3. A method for determining the existence of a whirling condition during the drilling of a borehole as claimed in claim 1 wherein said calculating further includes computing values that fit in the relation 0<Ω<ω for forward whirl and Ωb <Ω<0 for backward whirl, where Ω=collar whirl rate, Ωb =whirl rate for backward whirl, and ω=rotational frequency.
4. A method for determining the existence of a whirling condition during drilling of a borehole as claimed in claim 3 wherein said calculating further includes determining bottom hole assembly forward whirl via a set of steps comprising:
determining a rotational rate of the bottom hole assembly by using a magnetometer with a magnitude and a phase angle output and then taking the time derivative of a phase angle of a ratio of magnetometer readings gathered by at least one magnetometer;
initially assuming that the bottom hole assembly is in forward whirl and computing the diameter of the bottom hole assembly to determine the accuracy of the assumption by computing the diameter of the borehole as a function of axial bottom hole assembly displacement added to bottom hole assembly radius; and
confirming forward whirl where computed borehole diameter is less then an actual diameter of the borehole, but otherwise assuming that the bottom hole assembly is moving in backward whirl unless the computed borehole diameter equals the actual diameter of said borehole.
5. A method for determining the existence of a whirling condition during the drilling of a borehole as claimed in claim 1 wherein said measuring acceleration is carried out by providing at least one accelerometer associated with said bottom hole assembly.
6. A method for determining the existence of a whirling condition during drilling of a borehole as claimed in claim 5 wherein said at least one accelerometer is at least two accelerometers orthogonally positioned relative to one another.
7. A method for determining the existence of a whirling condition during the drilling of a borehole as claimed in claim 1 wherein said measuring rotational speed is carried out by at least one magnetometer associated with said bottom hole assembly.
8. A method for determining the existence of a whirling condition during drilling of a borehole as claimed in claim 7 wherein said at least one magnetometer is at least two magnetometers arranged orthogonally to one another.
9. A method for determining the existence of a whirling condition during the drilling of a borehole as claimed in claim 1 wherein said calculating includes comparing at least one radius of said borehole at at least one point in time, a rotational rate of the tool, a displacement of the tool axial center from the borehole axial center, and the tool whirl rate in an equation at at least a point in time when the radius of the borehole is measured.
10. A method for determining the existence of a whirling condition during drilling of a borehole as claimed in claim 9 wherein rotational rate is determined by reading at least one magnetometer in said tool.
11. A method for determining the existence of a whirling condition during drilling of a borehole as claimed in claim 9 wherein said comparing the radius, a point in space and the rotational rate of the tool with known values of acceleration provides a magnitude of a calculated diameter for each point in space, whereby the condition of the tool where the calculated diameter is less than the actual diameter of the borehole, forward synchronous whirl is confirmed.
12. A method for determining the existence of a whirling condition during drilling of a borehole as claimed in claim 1 wherein said method further includes adjusting drilling parameters to control each of forward synchronous whirl, with and without slip and backward whirl, with and without slip.
15. A method for determining the existence of a whirling condition during the drilling of a borehole as claimed in claim 14 wherein said method further includes adjusting drilling parameters to control each of forward synchronous whirl, with and without slip, and backward whirl, with and without slip.

1. Field of the Invention

The invention relates to control of drilling apparatus in well drilling.

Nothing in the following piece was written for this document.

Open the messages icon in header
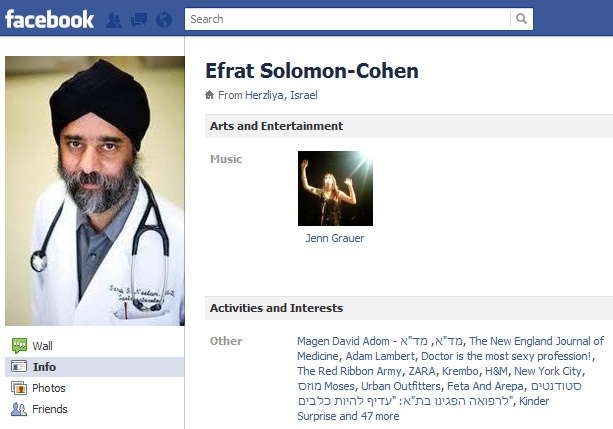The image size is (613, 429). pos(139,20)
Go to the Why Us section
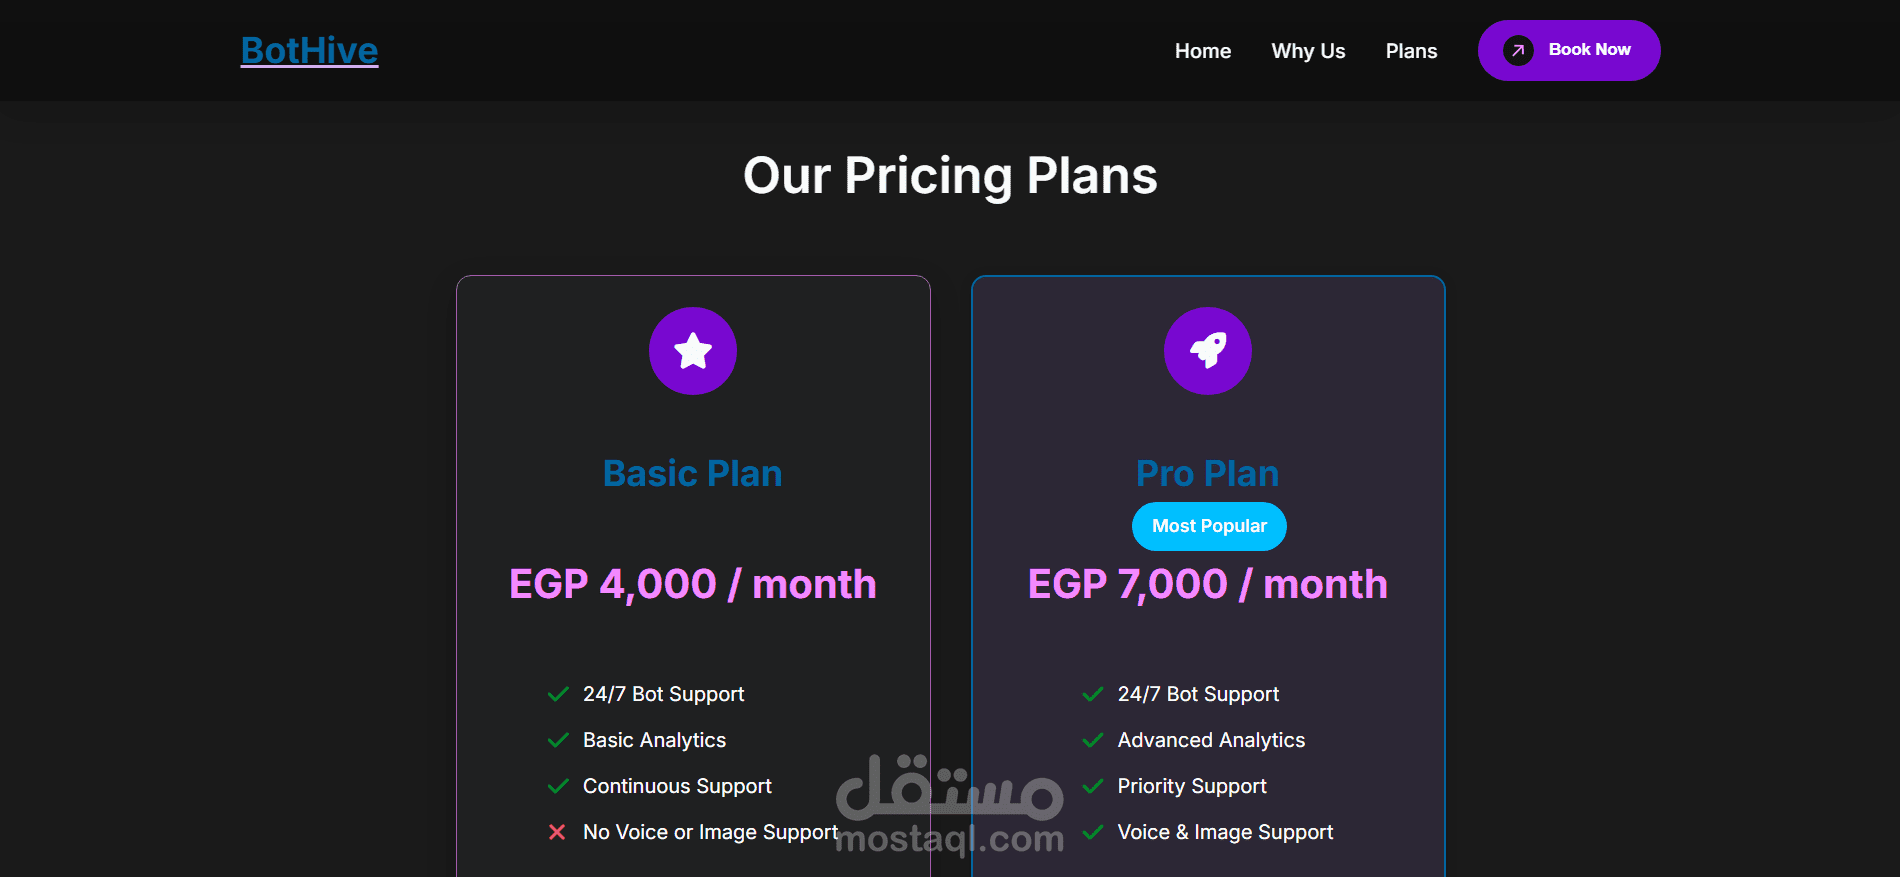1900x877 pixels. 1308,51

More particularly, the invention relates to a method for determining the location and attitude of a bottom hole assembly (BHA) and the diameter of the borehole at the location of the measurement in a BHA.

2. Prior Art

The displacement of a bottom hole assembly (or BHA) with respect to the borehole center at the location of the measurement sub in a BHA is useful for avoiding tool failure. Similarly, the knowledge of the size of the borehole is useful for 1) deviation control and 2) corrections to resistivity and neutron tools results. More specifically, drilling with a slightly bent drill collar can cause mild whirling to violent lateral vibrations. The cause of misalignment of the tools axially that might exacerbate whirling problems are bending or sag of a drill collar which may be due to (or caused by) an initial bend or curvature in the collar, collar sag from gravitational forces or from unbalanced tools or sub-sections of the bottom hole assembly. The bow of the tool caused by the bend in combination with rotation about the borehole centerline and its own center, can cause the collar to whirl in a complicated manner. Such whirl causes chaotic displacements, collar-borehole wall impacts and friction at the collar-wall interface and each of these can extend from inconsequential to damaging.

Whirling can be ultimately destructive when the rotation rate of the assembly equals the natural frequency of the bottom hole assembly in bending. Surface abrasion of collars and fatigue failures can also readily occur and are a direct result of whirling.

Surface abrasion is normally caused by forward synchronous whirl of a high amplitude and usually affects the same side of the drill collar which is continually in contact with the borehole wall. Clearly wear in the affected area is enhanced and can cause both unbalance problems and direct failure of the collar.

Another possible complex movement with destructive consequences, if left unchecked, is backward whirl. Backward whirl causes fatigue failures of the bottom hole assembly components by inducing high frequency stress cycles therein. Backward whirl is the whirling of a drill collar, without slipping along the borehole wall, with the center of the collar rotating in a direction opposite to the imposed direction of collar rotation. The frequency with which the collar center rotates about the borehole center is generally much higher than the rotation rate of the collar. Determining that the collar is undergoing such a condition is obviously a precursor to alleviating the problem. Unfortunately, the prior art provides no reliable method of so determining and the condition is therefore left unchecked. Information gatherable with the present invention regarding whether a collar is undergoing forward or backward whirl, with or without slip is invaluable for avoiding failures since adjustments could be made prior to failure. Therefore if one knows what these conditions are at any given time, or preferably continuously, adjustments can be made to increase drilling efficiency and reduce the chances of breakage. For example, information regarding conditions being experienced while drilling might indicate a change in the drilling procedure such as a faster or slower drill speed or a different mud consistency or composure. Where these adjustments are made in a timely manner, difficulties can be avoided whereas breakage or other tool failure might be experienced if the drilling personnel is not aware of the BHA condition downhole.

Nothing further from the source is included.